Task directions -> A verbatim copy of each record is required.

[[ Study material open ]]

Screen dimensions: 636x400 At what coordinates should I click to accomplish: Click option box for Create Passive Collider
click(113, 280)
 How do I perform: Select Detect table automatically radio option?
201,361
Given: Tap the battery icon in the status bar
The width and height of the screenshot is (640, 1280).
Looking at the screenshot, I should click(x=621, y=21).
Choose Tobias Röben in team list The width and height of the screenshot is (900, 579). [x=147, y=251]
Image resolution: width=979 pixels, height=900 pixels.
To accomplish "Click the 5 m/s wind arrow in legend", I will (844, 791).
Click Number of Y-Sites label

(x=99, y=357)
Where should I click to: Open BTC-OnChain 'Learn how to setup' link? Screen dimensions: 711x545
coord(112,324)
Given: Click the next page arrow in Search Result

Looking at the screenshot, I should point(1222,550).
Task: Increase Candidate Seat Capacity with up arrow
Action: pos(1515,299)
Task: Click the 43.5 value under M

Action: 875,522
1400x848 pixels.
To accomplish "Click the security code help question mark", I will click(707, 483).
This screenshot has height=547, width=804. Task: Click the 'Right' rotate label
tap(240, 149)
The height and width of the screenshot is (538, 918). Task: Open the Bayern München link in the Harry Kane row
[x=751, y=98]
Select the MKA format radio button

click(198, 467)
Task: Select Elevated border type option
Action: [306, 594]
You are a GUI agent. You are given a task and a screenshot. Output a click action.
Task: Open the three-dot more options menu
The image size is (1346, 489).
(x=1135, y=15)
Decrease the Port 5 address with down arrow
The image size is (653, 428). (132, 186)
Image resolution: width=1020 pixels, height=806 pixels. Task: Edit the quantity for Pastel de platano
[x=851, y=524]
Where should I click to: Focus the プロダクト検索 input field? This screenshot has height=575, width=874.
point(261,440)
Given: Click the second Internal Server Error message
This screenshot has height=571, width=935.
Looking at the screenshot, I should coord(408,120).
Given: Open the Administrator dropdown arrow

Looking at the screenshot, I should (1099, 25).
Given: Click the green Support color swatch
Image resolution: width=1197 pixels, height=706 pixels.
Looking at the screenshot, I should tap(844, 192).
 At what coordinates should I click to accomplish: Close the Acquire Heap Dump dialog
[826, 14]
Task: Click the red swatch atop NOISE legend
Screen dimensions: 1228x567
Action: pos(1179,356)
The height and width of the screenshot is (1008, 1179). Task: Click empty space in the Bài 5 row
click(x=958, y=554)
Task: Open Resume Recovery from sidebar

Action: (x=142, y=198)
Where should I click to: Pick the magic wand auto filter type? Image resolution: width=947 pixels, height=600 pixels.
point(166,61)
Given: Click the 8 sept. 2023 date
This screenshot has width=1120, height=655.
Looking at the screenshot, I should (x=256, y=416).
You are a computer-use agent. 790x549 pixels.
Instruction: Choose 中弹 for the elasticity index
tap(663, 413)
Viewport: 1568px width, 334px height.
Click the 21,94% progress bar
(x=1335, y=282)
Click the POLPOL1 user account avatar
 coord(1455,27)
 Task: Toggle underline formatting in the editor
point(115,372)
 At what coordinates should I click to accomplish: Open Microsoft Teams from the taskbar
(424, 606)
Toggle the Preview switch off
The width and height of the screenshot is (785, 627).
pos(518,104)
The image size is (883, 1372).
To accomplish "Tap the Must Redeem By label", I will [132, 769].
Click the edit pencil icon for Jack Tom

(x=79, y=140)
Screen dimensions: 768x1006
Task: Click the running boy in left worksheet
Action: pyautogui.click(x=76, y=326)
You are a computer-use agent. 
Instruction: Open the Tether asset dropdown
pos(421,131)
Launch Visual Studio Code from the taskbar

[[ Study material closed ]]

Exercise response ->
Screen dimensions: 636x400 At what coordinates should I click to accomplish: Click option box for Create Passive Collider
click(113, 280)
 How do I perform: Select Detect table automatically radio option?
201,361
Given: Tap the battery icon in the status bar
The width and height of the screenshot is (640, 1280).
Looking at the screenshot, I should click(x=621, y=21).
Choose Tobias Röben in team list The width and height of the screenshot is (900, 579). [x=147, y=251]
Image resolution: width=979 pixels, height=900 pixels.
To accomplish "Click the 5 m/s wind arrow in legend", I will (844, 791).
Click Number of Y-Sites label

(x=99, y=357)
Where should I click to: Open BTC-OnChain 'Learn how to setup' link? Screen dimensions: 711x545
coord(112,324)
Given: Click the next page arrow in Search Result

Looking at the screenshot, I should point(1222,550).
Task: Increase Candidate Seat Capacity with up arrow
Action: pos(1515,299)
Task: Click the 43.5 value under M

Action: 875,522
1400x848 pixels.
To accomplish "Click the security code help question mark", I will click(707, 483).
This screenshot has height=547, width=804. Task: Click the 'Right' rotate label
tap(240, 149)
The height and width of the screenshot is (538, 918). Task: Open the Bayern München link in the Harry Kane row
[x=751, y=98]
Select the MKA format radio button

click(198, 467)
Task: Select Elevated border type option
Action: [306, 594]
You are a GUI agent. You are given a task and a screenshot. Output a click action.
Task: Open the three-dot more options menu
The image size is (1346, 489).
(x=1135, y=15)
Decrease the Port 5 address with down arrow
The image size is (653, 428). (132, 186)
Image resolution: width=1020 pixels, height=806 pixels. Task: Edit the quantity for Pastel de platano
[x=851, y=524]
Where should I click to: Focus the プロダクト検索 input field? This screenshot has height=575, width=874.
point(261,440)
Given: Click the second Internal Server Error message
This screenshot has height=571, width=935.
Looking at the screenshot, I should coord(408,120).
Given: Open the Administrator dropdown arrow

Looking at the screenshot, I should (1099, 25).
Given: Click the green Support color swatch
Image resolution: width=1197 pixels, height=706 pixels.
Looking at the screenshot, I should tap(844, 192).
 At what coordinates should I click to accomplish: Close the Acquire Heap Dump dialog
[826, 14]
Task: Click the red swatch atop NOISE legend
Screen dimensions: 1228x567
Action: pos(1179,356)
The height and width of the screenshot is (1008, 1179). Task: Click empty space in the Bài 5 row
click(x=958, y=554)
Task: Open Resume Recovery from sidebar

Action: (x=142, y=198)
Where should I click to: Pick the magic wand auto filter type? Image resolution: width=947 pixels, height=600 pixels.
point(166,61)
Given: Click the 8 sept. 2023 date
This screenshot has width=1120, height=655.
Looking at the screenshot, I should (x=256, y=416).
You are a computer-use agent. 790x549 pixels.
Instruction: Choose 中弹 for the elasticity index
tap(663, 413)
Viewport: 1568px width, 334px height.
Click the 21,94% progress bar
(x=1335, y=282)
Click the POLPOL1 user account avatar
 coord(1455,27)
 Task: Toggle underline formatting in the editor
point(115,372)
 At what coordinates should I click to accomplish: Open Microsoft Teams from the taskbar
(424, 606)
Toggle the Preview switch off
The width and height of the screenshot is (785, 627).
pos(518,104)
The image size is (883, 1372).
To accomplish "Tap the Must Redeem By label", I will [132, 769].
Click the edit pencil icon for Jack Tom

(x=79, y=140)
Screen dimensions: 768x1006
Task: Click the running boy in left worksheet
Action: pyautogui.click(x=76, y=326)
You are a computer-use agent. 
Instruction: Open the Tether asset dropdown
pos(421,131)
Launch Visual Studio Code from the taskbar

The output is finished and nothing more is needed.